Shared ground
Proverbs 23:9–11 links two areas of life: speech and property. First, it assumes that some people are not merely uninformed but committed to rejecting wise counsel; in that setting, speaking “in the ears of a fool” leads to contempt rather than learning. Second, it treats land theft by stealth—moving long-standing boundary markers or edging into an orphan’s field—as a serious wrong.
A key stated claim is accountability. The “fatherless” are pictured as socially vulnerable, yet not defenseless. A “Defender” is said to be strong and to take up their case against the person who encroaches.
Where interpretation differs (only where needed)
Some readers take “fool” mainly as a person lacking understanding, so the line warns against poorly timed instruction that won’t be heard. Others take “fool” as someone stubbornly resistant to correction, so the line is about the futility of addressing a person who is set on despising wisdom.
For “Defender,” some read the term as God acting as advocate and judge for the vulnerable. Others think it may include a human role (such as a family redeemer or legal protector) while still implying that God stands behind the cause of the fatherless.
Some also read the “ancient boundary stone” strictly literally (real property markers). Others treat it as a concrete example that can stand for broader forms of taking advantage of the vulnerable, without losing its original land-and-inheritance setting.
Why the disagreement exists
The passage uses short, compressed sayings. Words like “fool” and “Defender” can point to more than one real-life referent, and the proverb does not spell out the mechanism (human court action, divine action, or both) by which the case is “pleaded.”

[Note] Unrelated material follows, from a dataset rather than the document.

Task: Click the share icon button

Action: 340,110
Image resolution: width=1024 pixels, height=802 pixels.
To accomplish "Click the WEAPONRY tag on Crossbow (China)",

What this passage clearly contributes
Explicitly, it states that (1) certain speech efforts are wasted because the hearer will despise wise words, and (2) boundary-tampering and encroachment on the orphan’s land are forbidden, with (3) a strong Defender who will oppose the encroacher. Theologically inferred from these claims is that wisdom teaching assumes a moral order in which exploitation, especially against the unprotected, meets active resistance and real accountability.